The court next addressed the Browns' claim that the Groves had usurped a corporate opportunity of Heartfelt by operating a home health care agency business in Maryland. A fiduciary may not take a business opportunity for itself if: (1) the entity is financially able to exploit the opportunity; (2) the opportunity is within the entity's line of business; (3) the entity has an interest in the opportunity; and (4) the fiduciary will be placed in a position inimical to its duties. A fiduciary may take an opportunity if: (1) the opportunity is presented to the fiduciary in an individual capacity; (2) the opportunity is not essential to the entity; (3) the entity holds no interest in the opportunity; and (4) the fiduciary has not wrongfully used the resources of the entity in pursuing the opportunity. The fiduciary bears the burden of showing he or she did not usurp a business opportunity. While recognizing that much of the parties' testimony was self-serving, the court concluded that the Groves had failed to prove that they had the right to exploit opportunities otherwise belonging to Heartfelt.
As far as the appropriate remedy, the court exercised its equitable powers to order each side to account to Heartfelt for the profits they wrongfully kept to themselves.
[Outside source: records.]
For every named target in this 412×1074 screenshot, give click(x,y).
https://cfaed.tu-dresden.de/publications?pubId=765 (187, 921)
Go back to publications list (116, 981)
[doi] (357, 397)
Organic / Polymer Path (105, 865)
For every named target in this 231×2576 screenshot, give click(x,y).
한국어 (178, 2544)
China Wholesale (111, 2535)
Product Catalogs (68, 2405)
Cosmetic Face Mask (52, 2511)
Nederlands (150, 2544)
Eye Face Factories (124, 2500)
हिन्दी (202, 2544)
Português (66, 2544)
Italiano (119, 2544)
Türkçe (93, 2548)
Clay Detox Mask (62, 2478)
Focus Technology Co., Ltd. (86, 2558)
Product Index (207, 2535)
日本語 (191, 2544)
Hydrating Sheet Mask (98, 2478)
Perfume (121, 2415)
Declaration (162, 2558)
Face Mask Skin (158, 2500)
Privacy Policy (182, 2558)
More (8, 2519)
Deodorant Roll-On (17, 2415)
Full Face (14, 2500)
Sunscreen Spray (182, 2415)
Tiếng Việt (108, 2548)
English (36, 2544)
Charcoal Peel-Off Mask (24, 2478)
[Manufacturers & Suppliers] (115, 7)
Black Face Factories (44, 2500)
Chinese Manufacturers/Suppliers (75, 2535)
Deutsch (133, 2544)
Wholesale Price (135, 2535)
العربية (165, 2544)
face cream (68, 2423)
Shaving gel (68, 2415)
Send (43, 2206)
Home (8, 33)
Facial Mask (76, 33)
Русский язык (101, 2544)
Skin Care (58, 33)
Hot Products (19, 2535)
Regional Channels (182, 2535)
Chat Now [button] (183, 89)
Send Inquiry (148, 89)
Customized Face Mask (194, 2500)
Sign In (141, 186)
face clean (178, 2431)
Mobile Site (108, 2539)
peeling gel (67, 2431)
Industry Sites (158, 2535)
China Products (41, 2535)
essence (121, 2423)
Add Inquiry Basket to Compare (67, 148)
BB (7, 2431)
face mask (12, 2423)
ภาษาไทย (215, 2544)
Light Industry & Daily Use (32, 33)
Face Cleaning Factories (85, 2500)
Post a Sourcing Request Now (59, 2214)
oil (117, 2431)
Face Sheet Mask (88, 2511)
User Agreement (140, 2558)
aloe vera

The Browns had to account for profits earned by Heartfelt II since the nullified merger and the Groves had to account for profits earned by the other home health care agencies they operated. While there was presently no application for dissolution on the grounds that it was "not reasonably practicable to carry on the business in conformation with the limited liability company agreement" under Section 18-802 of the Limited Liability Company Act, the court encouraged the filing of a petition for petition dissolution in light of the animosity between the parties.
As this case illustrates, it is wise for parties to anticipate potential issues when they own equal interests in a business. It was foreseeable that all of the members would not necessarily make the required capital contributions. If the parties had wished to change ownership interests when a member failed to make a required capital contribution, then they needed to make that clear in the operating agreement. It was also foreseeable that the parties might have different goals for the business. The parties could have included language in the operating agreement that would have allowed some members to pursue an opportunity of Heartfelt if the other members of Heartfelt were not interested in having Heartfelt pursue that opportunity. In the absence of language along the lines described above, both the Browns and Groves violated their fiduciary duties by taking actions that were not in compliance with the operating agreement and incurred higher and perhaps unnecessary litigation burdens and costs.